The following year, in collaboration with Eugene Polyakov, he updated
the company's version of Giselle, adapting the original
choreography of Jean Coralli, Jules Perrot and Marius Petipa. It was an
immense success, more so, in 1998 when the production was performed using
the sets and costumes based on the designs of Alexandre Benois, painter
for the Ballets Russes, completed in 1924. The production is one of the
jewels of the French company's repertoire.
Unfortunately, not the same can be said of his treatment of
Coppélia. A new version of a classic is a far different
proposition from restaging a traditional ballet.
Paris Opera Ballet
Instead of the lighthearted, humorous story where the young hero,
Franz, falls in love with a mechanical doll, thus incurring the wrath of
his girlfriend, Swanhilda, but where everything ends happily ever after,
Bart turned to what he described as the "disquieting strangeness" of the
tale.
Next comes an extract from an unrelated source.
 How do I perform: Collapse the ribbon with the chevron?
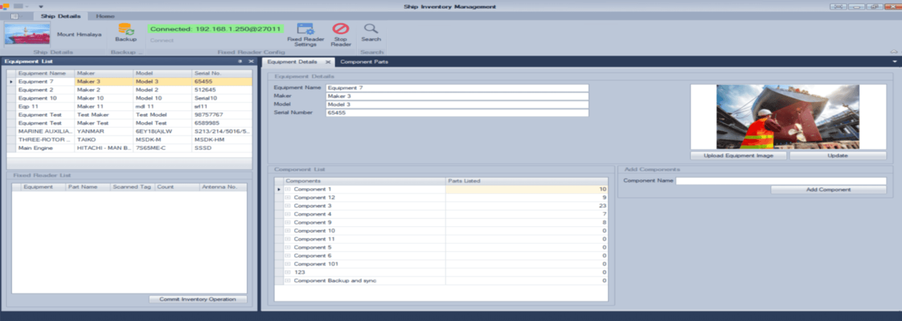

He constructed a ballet around illusion and duality, representing
Dr. Coppelius who helped create the doll, Coppélia, as a seducer,
motivated by a past, secret love.
However, this ambitious rereading of the story doesn't fit with Delius'
melodious score, nor do the traditional dances have their place in the
laborious scenario. More serious is the fact that he packed far too many
steps into each bar of music, which, while it may make excellent warming
up exercises in the studio, does not make for good choreography.
Nevertheless, the production did benefit from an exceptional cast.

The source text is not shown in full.